**Article**
= = = = =

The plant that first grabbed my attention was Kniphofia rooperi, and it remains one of my favourites. The bright-orange flowers are globular rather than elliptical, about the size of a tennis ball. It flowers in September and October, and I grow mine among the deep-blue flowers of Aconitum carmichaelii ‘Arendsii’. Both plants look stunning bathed in the golden light of autumn.

Kniphofia 'H.E. Beale'  © Jason Ingram

Breeders were initially slow to produce new cultivars and hybrids but there are now dozens available. As well as the usual red and orange bicolour flowers, cultivars have been bred with flowers that range from pale cream to bright lemon, from soft pink to deep red, and in sizes that span 45cm tall to giants that reach 2.5m.

At the delicate end of the scale, Kniphofia ‘Little Maid’ has creamy white flowers in July and August and narrow, grassy foliage. It was raised by Beth Chatto in the 1970s from seeds given to her by Cedric Morris. Its elegant appearance has made it a popular plant but it will only thrive in mild and dry areas.

Perhaps the most striking member of the family is Kniphofia ‘Nobilis’, which, at over 2m tall, is a fantastic sight in gardens large enough to accommodate it. The flowers have a distinctive hat of pendulous buds. Some nurseries sell it as Kniphofia uvaria ‘Nobilis’ and for many years it was sold as Kniphofia ‘Prince Igor’, which is in fact a shorter plant with the typical elliptical-shaped flower.

The similarity of so many cultivars can be confusing. The late writer and plantsman Christopher Lloyd used to tell the story of asking a nurseryman the difference between two similar cultivars and getting the answer “a shilling”. With some Kniphofia hybrids the difference between them is so marginal that it might only be price that sets them apart, although now far more than a shilling. Kniphofia ‘Gladness’, for example, and Kniphofia ‘Bees Sunset’ are, to my eye at least, indistinguishable.

PLANT PROFILE

What A genus of about 70 species of mainly evergreen perennial plants with hundreds of cultivars and hybrids. They are grown for their spikes of brightly coloured flowers.

Origins All species are found in areas of high rainfall in eastern and southern Africa, with the vast majority occurring in South Africa.

Season Flowering from April to October; most forms flower in midsummer.

Size From 45cm-2.5m tall.

Conditions Moist soil that drains well in the winter and an open, sunny situation are ideal. Established plants can tolerate periods of drought.

= = = = =

**Provided data**
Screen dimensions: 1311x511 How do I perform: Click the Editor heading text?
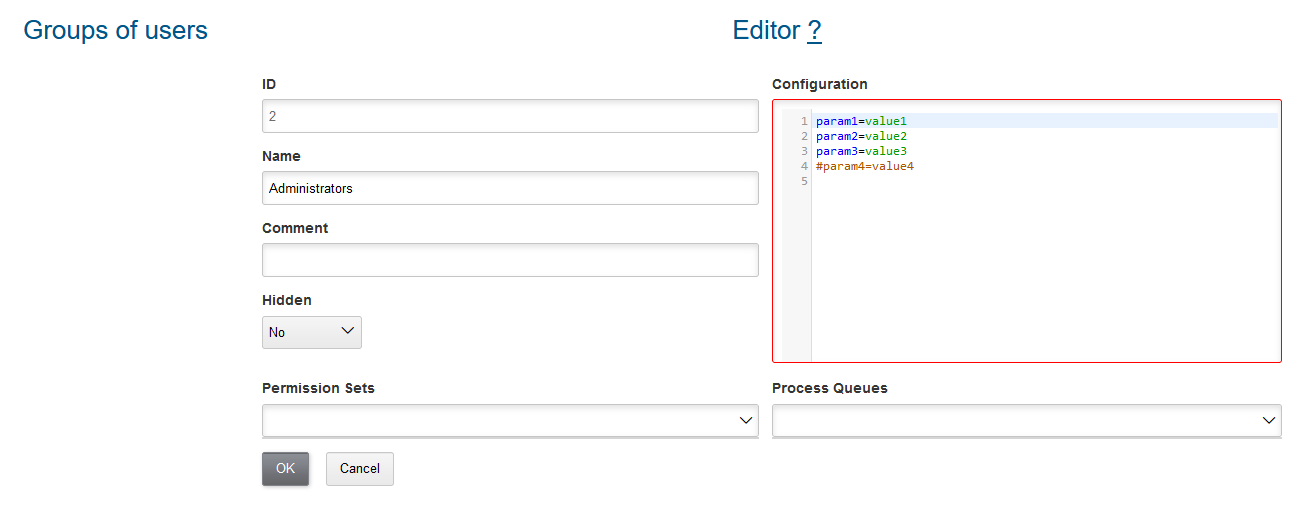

= = = = =

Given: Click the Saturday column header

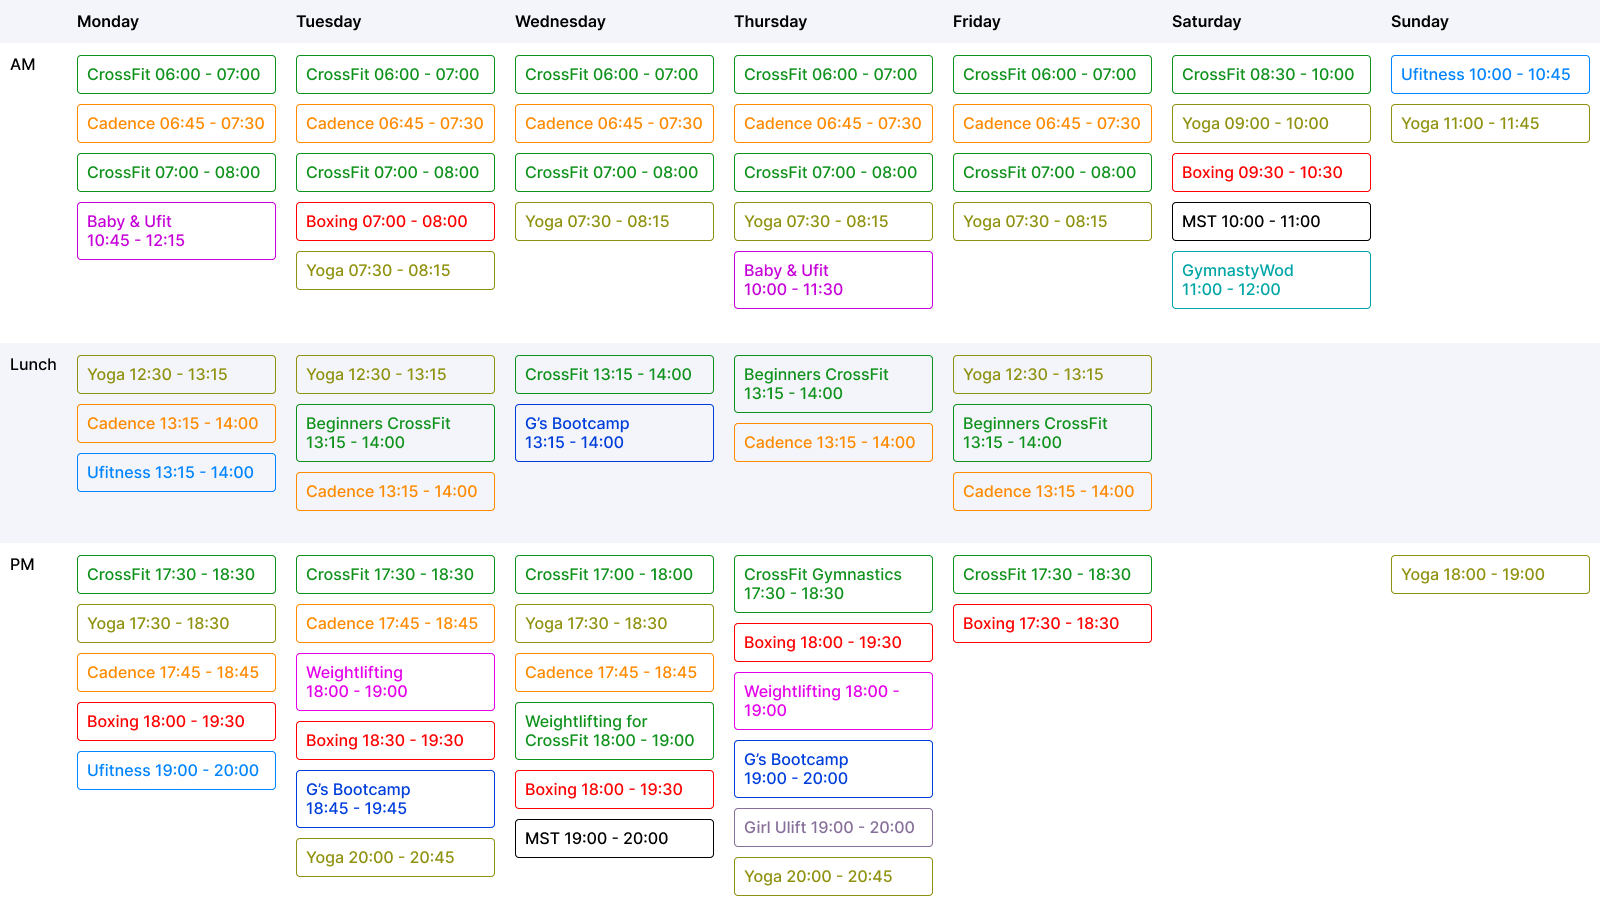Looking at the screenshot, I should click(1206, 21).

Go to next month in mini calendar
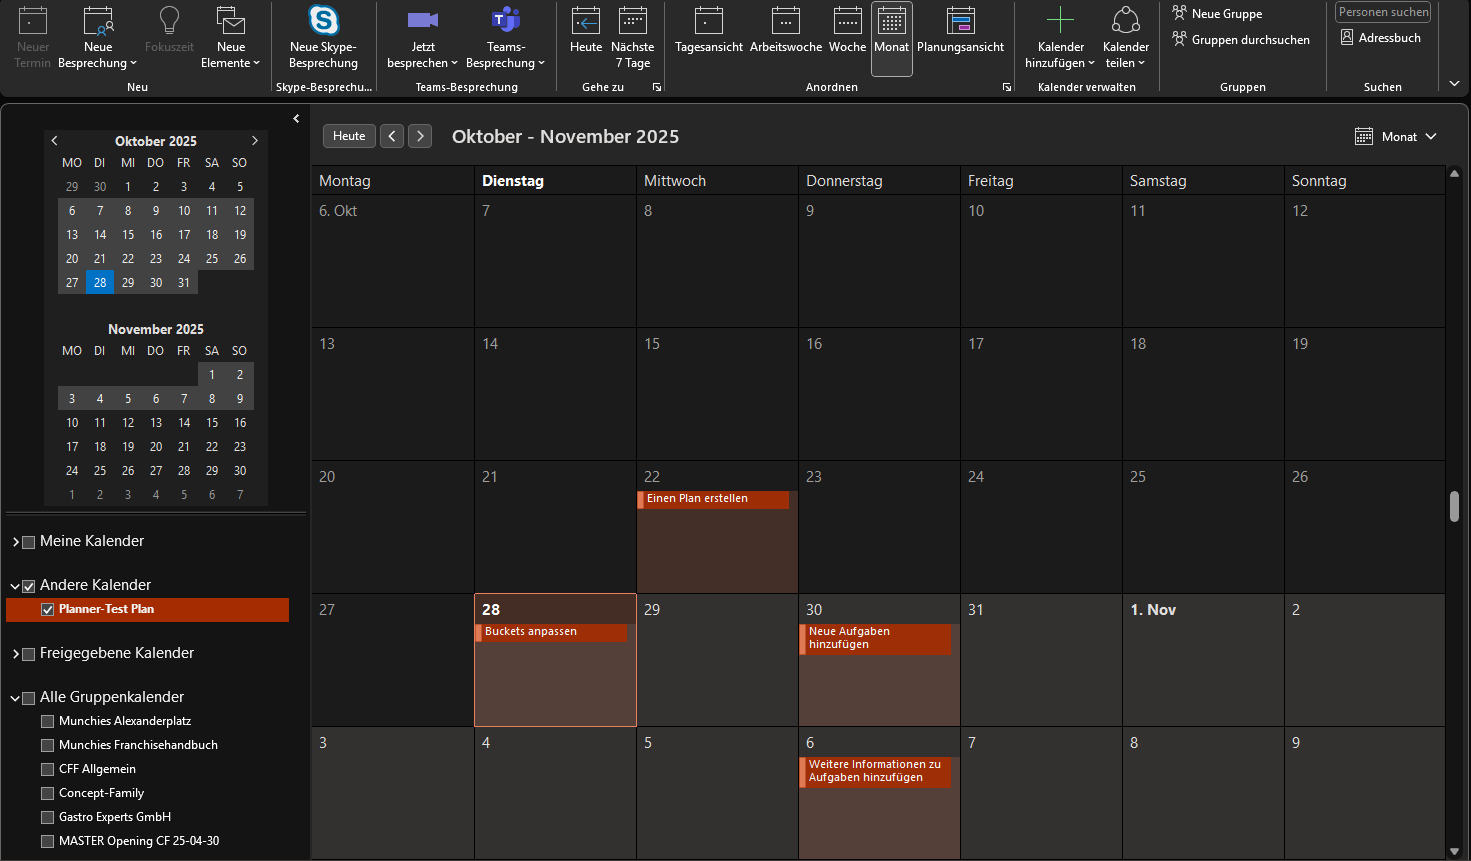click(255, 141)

= = = = =

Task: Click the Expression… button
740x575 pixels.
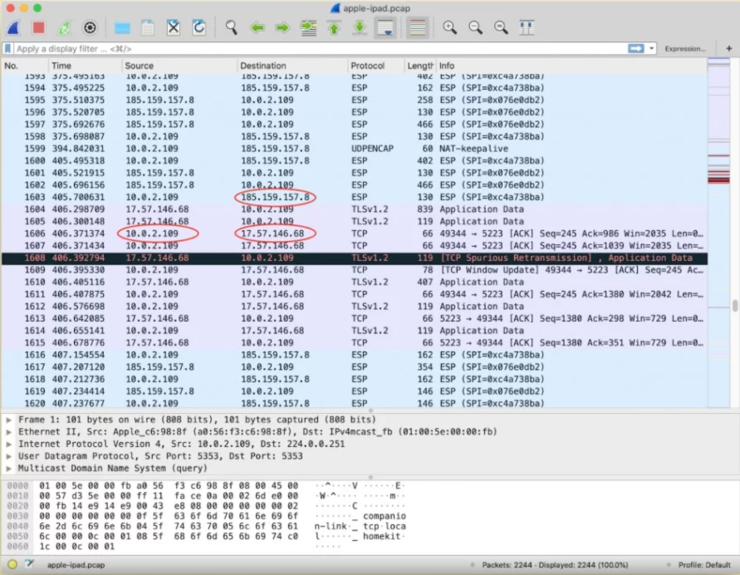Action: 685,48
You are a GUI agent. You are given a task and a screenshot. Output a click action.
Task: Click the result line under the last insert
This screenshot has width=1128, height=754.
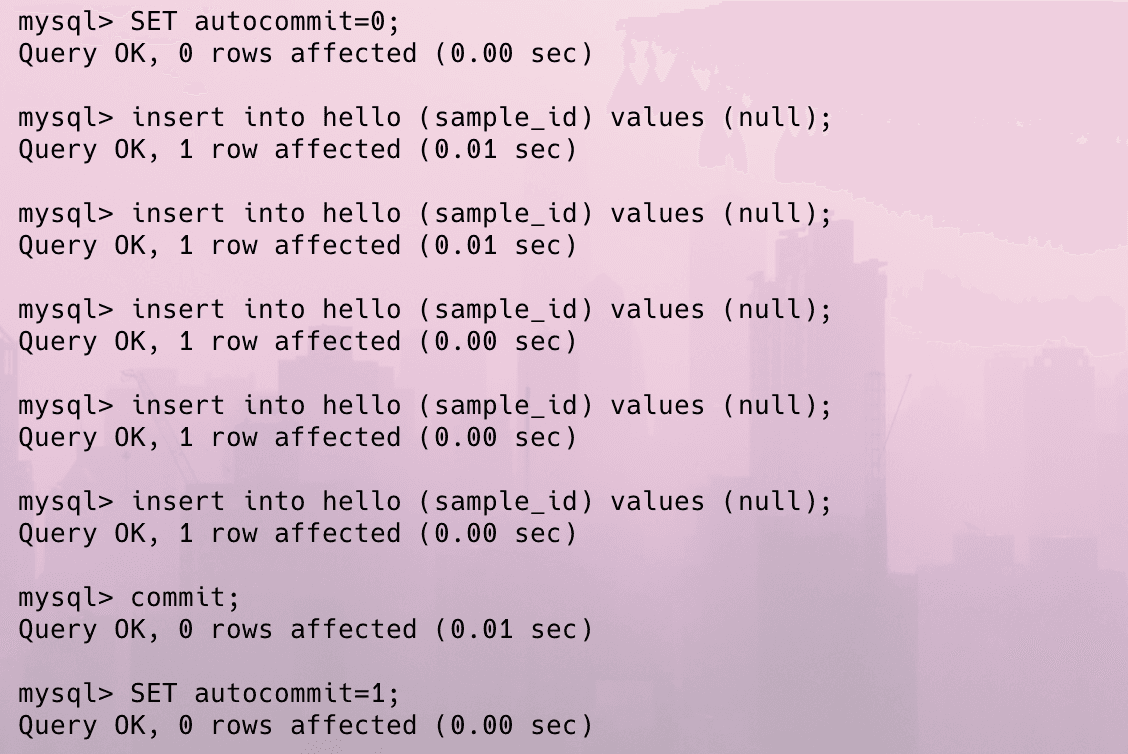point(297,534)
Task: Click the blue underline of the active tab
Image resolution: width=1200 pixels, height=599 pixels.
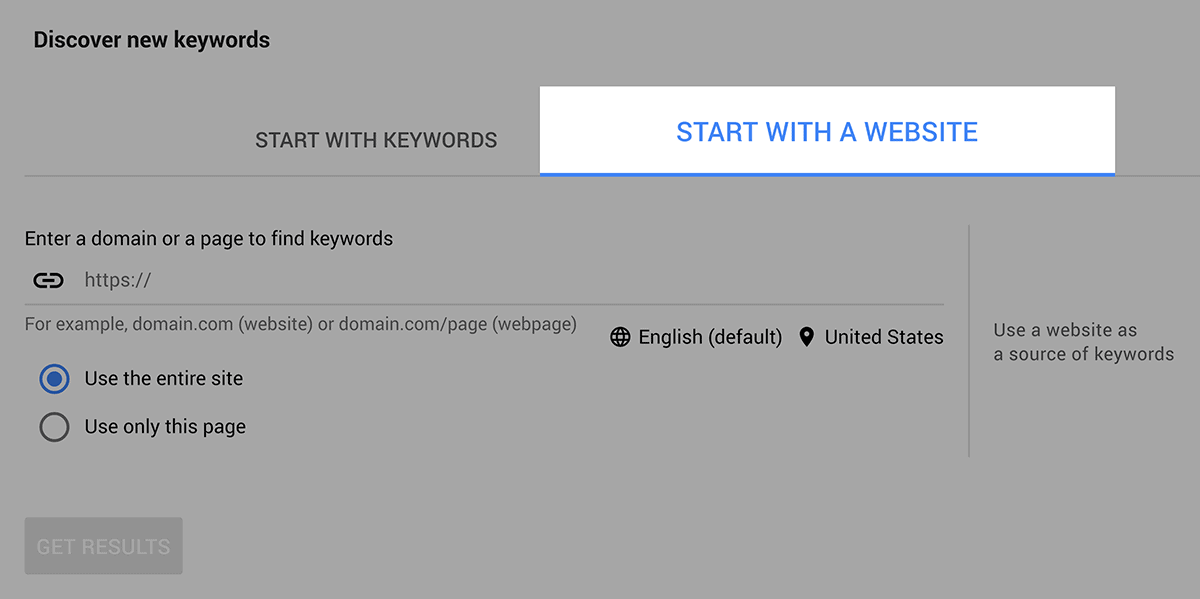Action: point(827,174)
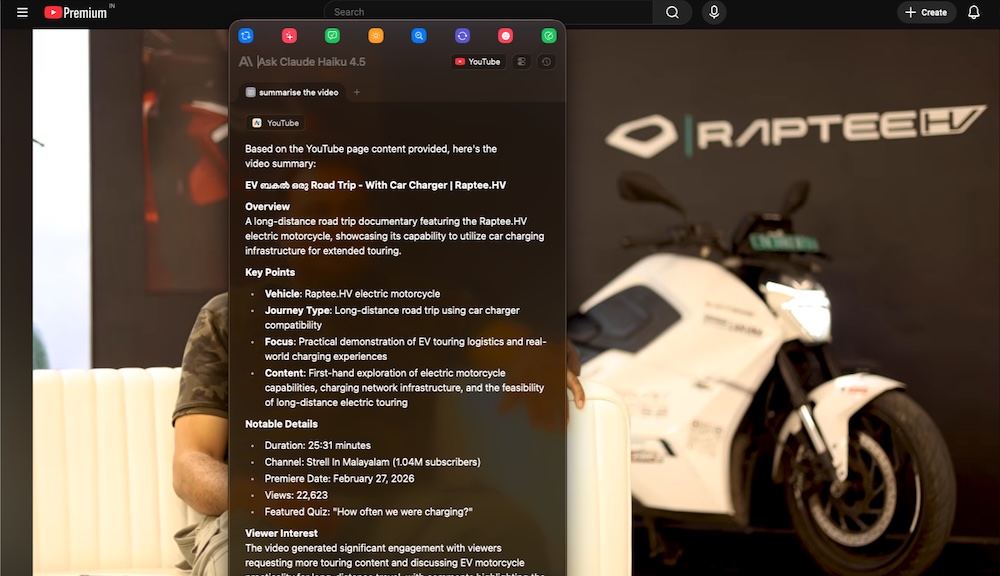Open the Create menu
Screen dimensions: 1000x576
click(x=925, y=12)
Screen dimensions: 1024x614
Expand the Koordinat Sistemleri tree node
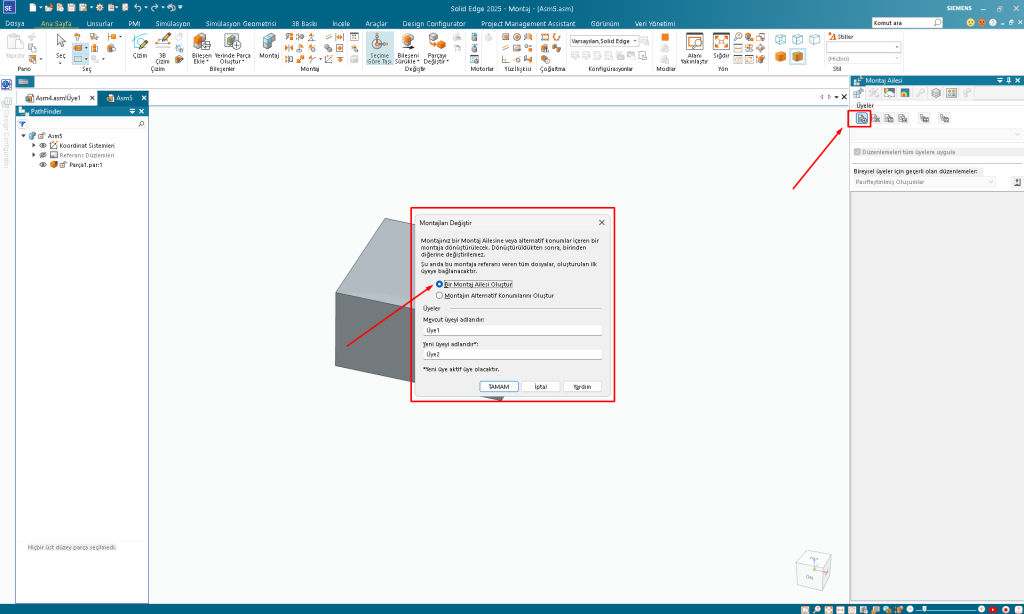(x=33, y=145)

= = = = =

**Set tasks**
**A.** Using the Kniphofia article, answer the following questions:
(i) In which months does Kniphofia rooperi flower?
(ii) Who raised Kniphofia 'Little Maid', and in which decade?
(iii) In what kind of areas are all Kniphofia species found?
**B.** Translate this sentence from the Kniphofia article into German: "Established plants can tolerate periods of drought."

**The responses**
**A.**
(i) September and October.
(ii) Beth Chatto, in the 1970s.
(iii) Areas of high rainfall in eastern and southern Africa.

**B.** Etablierte Pflanzen können Trockenperioden vertragen.